═════ SUPPLIED MATERIAL

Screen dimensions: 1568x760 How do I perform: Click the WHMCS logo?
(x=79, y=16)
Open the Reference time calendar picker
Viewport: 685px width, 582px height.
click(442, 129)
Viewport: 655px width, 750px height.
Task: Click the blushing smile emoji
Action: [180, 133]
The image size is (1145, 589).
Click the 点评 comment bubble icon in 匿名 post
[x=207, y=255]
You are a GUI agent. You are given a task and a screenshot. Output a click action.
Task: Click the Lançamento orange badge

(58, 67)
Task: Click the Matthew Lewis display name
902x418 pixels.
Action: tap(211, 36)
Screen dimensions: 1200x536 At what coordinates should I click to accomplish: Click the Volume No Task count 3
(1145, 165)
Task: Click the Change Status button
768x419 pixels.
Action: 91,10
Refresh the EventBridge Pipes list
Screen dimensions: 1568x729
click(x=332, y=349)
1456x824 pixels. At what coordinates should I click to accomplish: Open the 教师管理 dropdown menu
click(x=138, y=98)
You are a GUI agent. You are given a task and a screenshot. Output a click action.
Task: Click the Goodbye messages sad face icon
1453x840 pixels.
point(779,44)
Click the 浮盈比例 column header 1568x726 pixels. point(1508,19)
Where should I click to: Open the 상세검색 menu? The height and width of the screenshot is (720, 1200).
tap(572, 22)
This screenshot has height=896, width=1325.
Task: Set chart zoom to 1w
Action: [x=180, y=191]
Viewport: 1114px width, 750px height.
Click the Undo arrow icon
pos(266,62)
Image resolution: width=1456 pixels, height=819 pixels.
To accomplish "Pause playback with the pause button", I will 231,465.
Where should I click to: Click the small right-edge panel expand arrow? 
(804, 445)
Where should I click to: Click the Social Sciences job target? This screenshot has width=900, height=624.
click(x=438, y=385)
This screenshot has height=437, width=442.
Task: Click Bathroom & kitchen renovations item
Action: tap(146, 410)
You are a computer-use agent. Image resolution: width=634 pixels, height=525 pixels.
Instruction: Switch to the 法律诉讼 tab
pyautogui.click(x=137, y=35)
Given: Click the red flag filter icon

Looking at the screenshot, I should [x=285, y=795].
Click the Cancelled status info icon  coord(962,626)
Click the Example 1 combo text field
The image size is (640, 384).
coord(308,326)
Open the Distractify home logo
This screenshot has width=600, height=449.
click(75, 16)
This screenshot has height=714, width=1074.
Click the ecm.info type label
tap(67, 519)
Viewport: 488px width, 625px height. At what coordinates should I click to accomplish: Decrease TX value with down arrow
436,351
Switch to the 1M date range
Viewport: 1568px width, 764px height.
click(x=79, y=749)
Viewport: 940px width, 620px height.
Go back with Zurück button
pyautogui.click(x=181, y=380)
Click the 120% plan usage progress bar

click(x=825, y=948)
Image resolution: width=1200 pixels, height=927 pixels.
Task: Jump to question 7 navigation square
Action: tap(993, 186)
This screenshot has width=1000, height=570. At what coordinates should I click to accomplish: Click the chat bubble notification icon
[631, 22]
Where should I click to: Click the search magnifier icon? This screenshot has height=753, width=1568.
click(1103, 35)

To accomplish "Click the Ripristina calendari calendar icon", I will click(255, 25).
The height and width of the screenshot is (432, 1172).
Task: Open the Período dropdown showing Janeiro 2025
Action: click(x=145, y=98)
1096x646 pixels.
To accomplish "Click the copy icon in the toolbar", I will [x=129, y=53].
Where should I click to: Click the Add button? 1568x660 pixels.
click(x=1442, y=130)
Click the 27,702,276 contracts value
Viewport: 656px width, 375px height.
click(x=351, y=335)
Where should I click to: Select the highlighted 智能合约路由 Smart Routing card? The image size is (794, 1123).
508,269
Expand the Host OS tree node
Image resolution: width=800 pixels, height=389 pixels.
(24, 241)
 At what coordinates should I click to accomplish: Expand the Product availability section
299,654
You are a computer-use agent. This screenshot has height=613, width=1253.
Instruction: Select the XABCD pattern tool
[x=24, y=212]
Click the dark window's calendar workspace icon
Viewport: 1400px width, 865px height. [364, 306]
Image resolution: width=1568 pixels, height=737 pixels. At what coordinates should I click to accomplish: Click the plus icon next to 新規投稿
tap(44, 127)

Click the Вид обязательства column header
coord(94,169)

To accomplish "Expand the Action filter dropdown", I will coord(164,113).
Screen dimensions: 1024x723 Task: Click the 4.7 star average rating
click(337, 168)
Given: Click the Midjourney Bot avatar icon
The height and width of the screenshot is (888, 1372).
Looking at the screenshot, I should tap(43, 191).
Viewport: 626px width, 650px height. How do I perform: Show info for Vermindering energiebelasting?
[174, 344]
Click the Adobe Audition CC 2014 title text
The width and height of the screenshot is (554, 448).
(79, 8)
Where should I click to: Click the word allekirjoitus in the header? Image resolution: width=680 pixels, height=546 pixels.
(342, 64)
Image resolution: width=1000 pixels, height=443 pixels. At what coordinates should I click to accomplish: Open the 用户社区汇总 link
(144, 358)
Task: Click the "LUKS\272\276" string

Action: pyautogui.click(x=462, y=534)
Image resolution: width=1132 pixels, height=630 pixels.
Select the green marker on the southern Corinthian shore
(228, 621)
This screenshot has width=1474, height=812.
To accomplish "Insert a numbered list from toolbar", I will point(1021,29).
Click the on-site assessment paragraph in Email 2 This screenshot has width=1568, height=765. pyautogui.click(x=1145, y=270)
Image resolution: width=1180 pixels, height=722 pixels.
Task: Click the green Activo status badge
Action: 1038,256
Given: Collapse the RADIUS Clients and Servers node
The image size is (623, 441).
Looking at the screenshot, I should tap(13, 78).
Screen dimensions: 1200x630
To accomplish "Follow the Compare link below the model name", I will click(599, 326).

══════════

◆ EXERCISE INSTRUCTIONS: Write out all of the entries above line for line, changing nothing.

◆ FINAL RESULT:
Screen dimensions: 1568x760 How do I perform: Click the WHMCS logo?
(x=79, y=16)
Open the Reference time calendar picker
Viewport: 685px width, 582px height.
click(442, 129)
Viewport: 655px width, 750px height.
Task: Click the blushing smile emoji
Action: [180, 133]
The image size is (1145, 589).
Click the 点评 comment bubble icon in 匿名 post
[x=207, y=255]
You are a GUI agent. You are given a task and a screenshot. Output a click action.
Task: Click the Lançamento orange badge

(58, 67)
Task: Click the Matthew Lewis display name
902x418 pixels.
Action: tap(211, 36)
Screen dimensions: 1200x536 At what coordinates should I click to accomplish: Click the Volume No Task count 3
(1145, 165)
Task: Click the Change Status button
768x419 pixels.
Action: 91,10
Refresh the EventBridge Pipes list
Screen dimensions: 1568x729
click(x=332, y=349)
1456x824 pixels. At what coordinates should I click to accomplish: Open the 教师管理 dropdown menu
click(x=138, y=98)
You are a GUI agent. You are given a task and a screenshot. Output a click action.
Task: Click the Goodbye messages sad face icon
1453x840 pixels.
point(779,44)
Click the 浮盈比例 column header 1568x726 pixels. point(1508,19)
Where should I click to: Open the 상세검색 menu? The height and width of the screenshot is (720, 1200).
tap(572, 22)
This screenshot has height=896, width=1325.
Task: Set chart zoom to 1w
Action: [x=180, y=191]
Viewport: 1114px width, 750px height.
Click the Undo arrow icon
pos(266,62)
Image resolution: width=1456 pixels, height=819 pixels.
To accomplish "Pause playback with the pause button", I will 231,465.
Where should I click to: Click the small right-edge panel expand arrow? 
(804, 445)
Where should I click to: Click the Social Sciences job target? This screenshot has width=900, height=624.
click(x=438, y=385)
This screenshot has height=437, width=442.
Task: Click Bathroom & kitchen renovations item
Action: tap(146, 410)
You are a computer-use agent. Image resolution: width=634 pixels, height=525 pixels.
Instruction: Switch to the 法律诉讼 tab
pyautogui.click(x=137, y=35)
Given: Click the red flag filter icon

Looking at the screenshot, I should [x=285, y=795].
Click the Cancelled status info icon  coord(962,626)
Click the Example 1 combo text field
The image size is (640, 384).
coord(308,326)
Open the Distractify home logo
This screenshot has width=600, height=449.
click(75, 16)
This screenshot has height=714, width=1074.
Click the ecm.info type label
tap(67, 519)
Viewport: 488px width, 625px height. At what coordinates should I click to accomplish: Decrease TX value with down arrow
436,351
Switch to the 1M date range
Viewport: 1568px width, 764px height.
click(x=79, y=749)
Viewport: 940px width, 620px height.
Go back with Zurück button
pyautogui.click(x=181, y=380)
Click the 120% plan usage progress bar

click(x=825, y=948)
Image resolution: width=1200 pixels, height=927 pixels.
Task: Jump to question 7 navigation square
Action: tap(993, 186)
This screenshot has width=1000, height=570. At what coordinates should I click to accomplish: Click the chat bubble notification icon
[631, 22]
Where should I click to: Click the search magnifier icon? This screenshot has height=753, width=1568.
click(1103, 35)

To accomplish "Click the Ripristina calendari calendar icon", I will click(255, 25).
The height and width of the screenshot is (432, 1172).
Task: Open the Período dropdown showing Janeiro 2025
Action: click(x=145, y=98)
1096x646 pixels.
To accomplish "Click the copy icon in the toolbar", I will [x=129, y=53].
Where should I click to: Click the Add button? 1568x660 pixels.
click(x=1442, y=130)
Click the 27,702,276 contracts value
Viewport: 656px width, 375px height.
click(x=351, y=335)
Where should I click to: Select the highlighted 智能合约路由 Smart Routing card? The image size is (794, 1123).
508,269
Expand the Host OS tree node
Image resolution: width=800 pixels, height=389 pixels.
(24, 241)
 At what coordinates should I click to accomplish: Expand the Product availability section
299,654
You are a computer-use agent. This screenshot has height=613, width=1253.
Instruction: Select the XABCD pattern tool
[x=24, y=212]
Click the dark window's calendar workspace icon
Viewport: 1400px width, 865px height. [364, 306]
Image resolution: width=1568 pixels, height=737 pixels. At what coordinates should I click to accomplish: Click the plus icon next to 新規投稿
tap(44, 127)

Click the Вид обязательства column header
coord(94,169)

To accomplish "Expand the Action filter dropdown", I will coord(164,113).
Screen dimensions: 1024x723 Task: Click the 4.7 star average rating
click(337, 168)
Given: Click the Midjourney Bot avatar icon
The height and width of the screenshot is (888, 1372).
Looking at the screenshot, I should tap(43, 191).
Viewport: 626px width, 650px height. How do I perform: Show info for Vermindering energiebelasting?
[174, 344]
Click the Adobe Audition CC 2014 title text
The width and height of the screenshot is (554, 448).
(79, 8)
Where should I click to: Click the word allekirjoitus in the header? Image resolution: width=680 pixels, height=546 pixels.
(342, 64)
Image resolution: width=1000 pixels, height=443 pixels. At what coordinates should I click to accomplish: Open the 用户社区汇总 link
(144, 358)
Task: Click the "LUKS\272\276" string

Action: pyautogui.click(x=462, y=534)
Image resolution: width=1132 pixels, height=630 pixels.
Select the green marker on the southern Corinthian shore
(228, 621)
This screenshot has width=1474, height=812.
To accomplish "Insert a numbered list from toolbar", I will point(1021,29).
Click the on-site assessment paragraph in Email 2 This screenshot has width=1568, height=765. pyautogui.click(x=1145, y=270)
Image resolution: width=1180 pixels, height=722 pixels.
Task: Click the green Activo status badge
Action: 1038,256
Given: Collapse the RADIUS Clients and Servers node
The image size is (623, 441).
Looking at the screenshot, I should tap(13, 78).
Screen dimensions: 1200x630
To accomplish "Follow the Compare link below the model name", I will click(599, 326).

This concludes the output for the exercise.